**Task directions**
Scan the listing below for "produkto", then report every line that has it.

**Extracted information**
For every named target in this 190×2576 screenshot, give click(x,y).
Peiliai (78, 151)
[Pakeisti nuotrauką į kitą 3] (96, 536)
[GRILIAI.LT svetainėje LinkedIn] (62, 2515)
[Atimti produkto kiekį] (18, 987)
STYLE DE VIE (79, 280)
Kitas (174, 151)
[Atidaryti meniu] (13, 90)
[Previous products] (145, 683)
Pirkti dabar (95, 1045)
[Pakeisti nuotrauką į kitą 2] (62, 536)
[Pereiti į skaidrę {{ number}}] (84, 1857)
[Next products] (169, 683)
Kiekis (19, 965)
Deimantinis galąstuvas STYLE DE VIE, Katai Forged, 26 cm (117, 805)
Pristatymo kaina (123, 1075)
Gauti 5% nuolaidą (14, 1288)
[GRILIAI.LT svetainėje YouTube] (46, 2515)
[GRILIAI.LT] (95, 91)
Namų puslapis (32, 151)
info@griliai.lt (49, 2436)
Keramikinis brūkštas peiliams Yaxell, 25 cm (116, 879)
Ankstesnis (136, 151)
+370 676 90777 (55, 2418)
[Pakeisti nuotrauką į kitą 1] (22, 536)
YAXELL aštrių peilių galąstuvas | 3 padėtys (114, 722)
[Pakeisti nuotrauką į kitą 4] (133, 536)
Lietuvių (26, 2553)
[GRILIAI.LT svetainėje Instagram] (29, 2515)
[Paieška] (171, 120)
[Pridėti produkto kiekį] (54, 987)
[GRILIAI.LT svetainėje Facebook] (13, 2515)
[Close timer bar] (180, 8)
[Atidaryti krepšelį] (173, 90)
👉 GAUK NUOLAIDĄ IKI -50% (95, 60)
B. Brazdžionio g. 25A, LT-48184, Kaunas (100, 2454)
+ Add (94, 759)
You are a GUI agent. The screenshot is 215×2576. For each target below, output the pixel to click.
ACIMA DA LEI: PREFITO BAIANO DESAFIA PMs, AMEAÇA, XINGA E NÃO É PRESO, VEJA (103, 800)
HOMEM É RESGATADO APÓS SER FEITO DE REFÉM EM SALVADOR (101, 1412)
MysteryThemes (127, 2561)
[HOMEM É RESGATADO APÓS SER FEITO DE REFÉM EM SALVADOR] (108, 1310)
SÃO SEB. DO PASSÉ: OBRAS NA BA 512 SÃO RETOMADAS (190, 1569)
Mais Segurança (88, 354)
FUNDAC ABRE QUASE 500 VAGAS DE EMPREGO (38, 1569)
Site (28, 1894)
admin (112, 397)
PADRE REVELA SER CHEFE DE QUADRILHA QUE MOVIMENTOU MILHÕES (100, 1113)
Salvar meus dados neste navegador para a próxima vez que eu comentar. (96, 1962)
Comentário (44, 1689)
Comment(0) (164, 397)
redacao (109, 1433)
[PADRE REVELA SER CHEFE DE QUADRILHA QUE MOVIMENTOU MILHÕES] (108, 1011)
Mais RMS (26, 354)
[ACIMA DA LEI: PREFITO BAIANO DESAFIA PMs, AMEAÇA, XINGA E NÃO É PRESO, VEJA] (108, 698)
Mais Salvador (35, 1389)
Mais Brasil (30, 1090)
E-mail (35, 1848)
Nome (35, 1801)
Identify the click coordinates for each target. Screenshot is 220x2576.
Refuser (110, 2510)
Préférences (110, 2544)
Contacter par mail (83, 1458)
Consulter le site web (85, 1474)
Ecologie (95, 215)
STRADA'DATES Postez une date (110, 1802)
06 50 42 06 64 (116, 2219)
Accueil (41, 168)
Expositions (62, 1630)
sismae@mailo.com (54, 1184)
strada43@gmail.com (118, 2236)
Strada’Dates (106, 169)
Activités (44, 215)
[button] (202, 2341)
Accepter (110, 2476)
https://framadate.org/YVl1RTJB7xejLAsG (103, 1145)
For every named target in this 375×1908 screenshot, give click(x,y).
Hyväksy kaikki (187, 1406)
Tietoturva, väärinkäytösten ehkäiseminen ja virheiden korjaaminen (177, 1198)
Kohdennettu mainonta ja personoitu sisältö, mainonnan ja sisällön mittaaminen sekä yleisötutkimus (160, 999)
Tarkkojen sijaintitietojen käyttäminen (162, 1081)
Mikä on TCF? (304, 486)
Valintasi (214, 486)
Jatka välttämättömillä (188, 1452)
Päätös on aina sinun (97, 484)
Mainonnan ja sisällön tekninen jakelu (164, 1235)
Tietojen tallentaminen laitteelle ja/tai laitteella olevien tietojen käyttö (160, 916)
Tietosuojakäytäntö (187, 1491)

**Response to this task**
[Atimti produkto kiekį] (18, 987)
[Pridėti produkto kiekį] (54, 987)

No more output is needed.